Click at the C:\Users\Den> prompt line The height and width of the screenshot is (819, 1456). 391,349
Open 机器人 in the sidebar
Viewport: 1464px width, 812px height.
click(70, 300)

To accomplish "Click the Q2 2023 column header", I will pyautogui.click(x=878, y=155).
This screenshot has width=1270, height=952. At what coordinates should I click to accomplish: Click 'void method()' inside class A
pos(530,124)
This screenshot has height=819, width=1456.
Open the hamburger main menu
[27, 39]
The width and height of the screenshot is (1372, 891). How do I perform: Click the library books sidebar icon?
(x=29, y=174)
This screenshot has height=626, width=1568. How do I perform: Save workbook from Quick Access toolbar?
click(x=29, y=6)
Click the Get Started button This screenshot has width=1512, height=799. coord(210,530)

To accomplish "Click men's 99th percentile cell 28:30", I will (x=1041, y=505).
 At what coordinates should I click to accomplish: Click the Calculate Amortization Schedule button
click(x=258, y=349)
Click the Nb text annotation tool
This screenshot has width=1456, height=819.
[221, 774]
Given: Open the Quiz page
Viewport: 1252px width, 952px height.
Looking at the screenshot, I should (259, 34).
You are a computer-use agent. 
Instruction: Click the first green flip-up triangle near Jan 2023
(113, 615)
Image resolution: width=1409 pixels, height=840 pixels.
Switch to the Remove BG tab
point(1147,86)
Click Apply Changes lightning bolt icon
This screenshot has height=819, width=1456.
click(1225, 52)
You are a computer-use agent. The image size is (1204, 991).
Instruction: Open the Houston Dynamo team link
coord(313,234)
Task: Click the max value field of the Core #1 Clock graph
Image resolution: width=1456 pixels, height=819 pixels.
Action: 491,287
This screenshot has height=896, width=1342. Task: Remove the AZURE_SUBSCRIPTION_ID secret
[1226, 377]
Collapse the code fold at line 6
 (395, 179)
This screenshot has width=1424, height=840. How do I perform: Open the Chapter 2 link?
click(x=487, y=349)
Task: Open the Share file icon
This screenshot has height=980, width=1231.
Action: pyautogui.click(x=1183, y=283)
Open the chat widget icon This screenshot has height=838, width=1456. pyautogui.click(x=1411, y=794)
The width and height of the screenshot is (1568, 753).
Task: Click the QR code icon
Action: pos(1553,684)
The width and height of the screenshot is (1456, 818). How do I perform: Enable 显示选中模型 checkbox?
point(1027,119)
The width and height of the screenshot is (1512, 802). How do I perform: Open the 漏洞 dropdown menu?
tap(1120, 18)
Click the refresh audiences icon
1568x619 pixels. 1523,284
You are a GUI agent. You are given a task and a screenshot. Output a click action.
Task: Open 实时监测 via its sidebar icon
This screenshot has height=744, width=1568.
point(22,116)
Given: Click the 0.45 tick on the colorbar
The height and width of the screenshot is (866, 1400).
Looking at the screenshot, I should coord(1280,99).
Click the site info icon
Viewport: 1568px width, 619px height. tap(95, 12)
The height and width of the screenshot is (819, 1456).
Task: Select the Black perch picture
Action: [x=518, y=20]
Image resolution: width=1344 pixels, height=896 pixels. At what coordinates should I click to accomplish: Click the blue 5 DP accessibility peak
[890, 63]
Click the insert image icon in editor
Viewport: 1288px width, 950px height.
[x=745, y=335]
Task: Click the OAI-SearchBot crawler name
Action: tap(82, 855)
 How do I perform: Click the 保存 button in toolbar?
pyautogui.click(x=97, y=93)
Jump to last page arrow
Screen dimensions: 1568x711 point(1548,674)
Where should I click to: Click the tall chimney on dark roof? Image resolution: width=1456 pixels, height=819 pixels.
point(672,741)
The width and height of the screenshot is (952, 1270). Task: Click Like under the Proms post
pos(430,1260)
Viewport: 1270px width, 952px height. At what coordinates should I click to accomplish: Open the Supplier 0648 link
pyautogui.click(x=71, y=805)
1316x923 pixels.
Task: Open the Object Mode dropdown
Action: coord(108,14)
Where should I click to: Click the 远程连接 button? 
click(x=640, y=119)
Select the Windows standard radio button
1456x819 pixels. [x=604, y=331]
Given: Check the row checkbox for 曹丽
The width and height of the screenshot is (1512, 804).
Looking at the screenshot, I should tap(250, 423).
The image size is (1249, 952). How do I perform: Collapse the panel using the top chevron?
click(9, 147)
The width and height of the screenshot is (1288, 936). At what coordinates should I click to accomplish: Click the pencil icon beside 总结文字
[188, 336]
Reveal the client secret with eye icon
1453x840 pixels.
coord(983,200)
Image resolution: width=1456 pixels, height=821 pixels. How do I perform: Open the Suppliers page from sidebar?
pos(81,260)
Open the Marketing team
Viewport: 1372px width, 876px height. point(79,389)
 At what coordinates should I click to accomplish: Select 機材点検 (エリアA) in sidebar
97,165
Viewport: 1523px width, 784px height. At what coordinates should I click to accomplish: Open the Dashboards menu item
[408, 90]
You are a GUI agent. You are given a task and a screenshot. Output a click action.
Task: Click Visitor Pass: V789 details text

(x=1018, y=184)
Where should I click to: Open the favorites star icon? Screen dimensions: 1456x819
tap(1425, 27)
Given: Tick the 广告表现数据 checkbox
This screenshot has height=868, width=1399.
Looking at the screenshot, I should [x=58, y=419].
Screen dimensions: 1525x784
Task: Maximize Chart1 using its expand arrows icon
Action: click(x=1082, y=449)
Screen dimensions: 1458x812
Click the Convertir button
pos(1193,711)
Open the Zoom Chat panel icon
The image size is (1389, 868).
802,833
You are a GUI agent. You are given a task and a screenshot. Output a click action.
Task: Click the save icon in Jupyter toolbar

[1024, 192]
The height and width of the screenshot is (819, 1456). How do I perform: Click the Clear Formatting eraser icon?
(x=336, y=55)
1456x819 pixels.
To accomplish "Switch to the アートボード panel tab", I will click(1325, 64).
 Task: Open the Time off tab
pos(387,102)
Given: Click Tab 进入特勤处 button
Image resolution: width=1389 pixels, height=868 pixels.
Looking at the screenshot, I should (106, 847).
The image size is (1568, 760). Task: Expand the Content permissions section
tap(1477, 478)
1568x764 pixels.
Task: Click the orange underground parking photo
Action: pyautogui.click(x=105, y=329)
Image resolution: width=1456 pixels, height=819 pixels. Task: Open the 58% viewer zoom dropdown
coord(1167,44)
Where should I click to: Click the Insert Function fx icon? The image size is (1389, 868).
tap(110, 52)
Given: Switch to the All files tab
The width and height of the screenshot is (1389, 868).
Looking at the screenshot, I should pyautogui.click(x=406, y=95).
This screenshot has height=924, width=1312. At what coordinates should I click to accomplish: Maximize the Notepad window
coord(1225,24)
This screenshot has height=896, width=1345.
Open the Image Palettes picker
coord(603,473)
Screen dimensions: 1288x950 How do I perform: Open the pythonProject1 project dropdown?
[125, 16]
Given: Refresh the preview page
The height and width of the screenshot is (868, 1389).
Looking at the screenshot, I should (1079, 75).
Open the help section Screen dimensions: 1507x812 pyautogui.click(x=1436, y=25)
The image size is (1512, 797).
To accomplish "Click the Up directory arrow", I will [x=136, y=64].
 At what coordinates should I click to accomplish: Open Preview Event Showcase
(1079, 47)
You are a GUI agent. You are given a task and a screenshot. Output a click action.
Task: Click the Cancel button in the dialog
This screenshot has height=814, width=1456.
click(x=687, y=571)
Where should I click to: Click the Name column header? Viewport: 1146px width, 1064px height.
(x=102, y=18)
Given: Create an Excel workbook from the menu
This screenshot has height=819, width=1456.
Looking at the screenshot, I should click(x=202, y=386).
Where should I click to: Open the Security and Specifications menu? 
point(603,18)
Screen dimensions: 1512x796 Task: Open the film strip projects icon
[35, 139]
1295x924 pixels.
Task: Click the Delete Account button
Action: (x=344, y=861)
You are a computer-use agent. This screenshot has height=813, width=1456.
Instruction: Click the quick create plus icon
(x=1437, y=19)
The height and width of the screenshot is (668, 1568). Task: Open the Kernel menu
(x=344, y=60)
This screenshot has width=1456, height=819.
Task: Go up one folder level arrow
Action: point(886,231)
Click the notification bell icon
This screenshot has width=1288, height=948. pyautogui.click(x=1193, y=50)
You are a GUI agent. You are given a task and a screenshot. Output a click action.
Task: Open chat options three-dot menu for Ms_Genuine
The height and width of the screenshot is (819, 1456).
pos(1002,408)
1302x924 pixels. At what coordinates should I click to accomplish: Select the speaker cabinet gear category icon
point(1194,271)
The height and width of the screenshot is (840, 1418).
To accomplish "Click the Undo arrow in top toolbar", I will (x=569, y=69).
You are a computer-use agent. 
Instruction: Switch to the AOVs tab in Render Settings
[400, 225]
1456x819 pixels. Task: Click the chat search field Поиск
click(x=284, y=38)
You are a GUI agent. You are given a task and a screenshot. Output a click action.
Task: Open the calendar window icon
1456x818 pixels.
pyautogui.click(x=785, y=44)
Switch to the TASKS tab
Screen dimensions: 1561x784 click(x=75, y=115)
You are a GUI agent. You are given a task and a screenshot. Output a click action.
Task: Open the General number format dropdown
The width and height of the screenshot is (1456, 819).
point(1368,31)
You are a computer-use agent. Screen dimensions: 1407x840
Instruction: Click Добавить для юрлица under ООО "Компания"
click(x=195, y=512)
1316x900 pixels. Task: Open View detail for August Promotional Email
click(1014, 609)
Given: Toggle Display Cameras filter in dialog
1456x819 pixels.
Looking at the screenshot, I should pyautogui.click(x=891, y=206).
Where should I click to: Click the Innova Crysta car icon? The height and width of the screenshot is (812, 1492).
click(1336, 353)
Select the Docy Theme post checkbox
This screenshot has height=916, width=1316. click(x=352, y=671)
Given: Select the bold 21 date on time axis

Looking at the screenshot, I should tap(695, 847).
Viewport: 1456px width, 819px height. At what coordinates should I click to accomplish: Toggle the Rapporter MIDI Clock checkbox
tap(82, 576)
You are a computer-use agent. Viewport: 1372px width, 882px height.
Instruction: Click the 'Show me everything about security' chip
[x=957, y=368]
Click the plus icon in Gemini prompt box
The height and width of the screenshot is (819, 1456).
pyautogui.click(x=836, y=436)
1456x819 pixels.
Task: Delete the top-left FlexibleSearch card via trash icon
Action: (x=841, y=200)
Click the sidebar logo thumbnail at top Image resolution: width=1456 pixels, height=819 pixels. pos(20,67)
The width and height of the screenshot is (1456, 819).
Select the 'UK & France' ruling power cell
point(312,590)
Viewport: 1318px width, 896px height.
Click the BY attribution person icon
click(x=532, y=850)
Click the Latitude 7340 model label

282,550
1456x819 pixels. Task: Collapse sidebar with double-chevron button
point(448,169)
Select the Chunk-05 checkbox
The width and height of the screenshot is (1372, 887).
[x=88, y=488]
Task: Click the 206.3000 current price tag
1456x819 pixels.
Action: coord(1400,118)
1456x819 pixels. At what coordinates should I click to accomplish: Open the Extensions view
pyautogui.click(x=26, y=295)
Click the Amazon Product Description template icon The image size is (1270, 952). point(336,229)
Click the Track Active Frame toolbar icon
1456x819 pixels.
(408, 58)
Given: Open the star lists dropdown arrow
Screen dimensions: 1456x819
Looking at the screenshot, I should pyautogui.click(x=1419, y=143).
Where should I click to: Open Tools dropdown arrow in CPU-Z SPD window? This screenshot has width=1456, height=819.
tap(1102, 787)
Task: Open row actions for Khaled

What the task asks:
Scan the listing above and identify each line holding the string "computer"; copy every such line.

Exercise result:
You are a computer-use agent. 
You are a computer-use agent. The image size is (1204, 991).
You are a computer-use agent. This screenshot has height=813, width=1456.
You are a computer-use agent. 
You are a computer-use agent. Screen dimensions: 1407x840
You are a computer-use agent. Viewport: 1372px width, 882px height.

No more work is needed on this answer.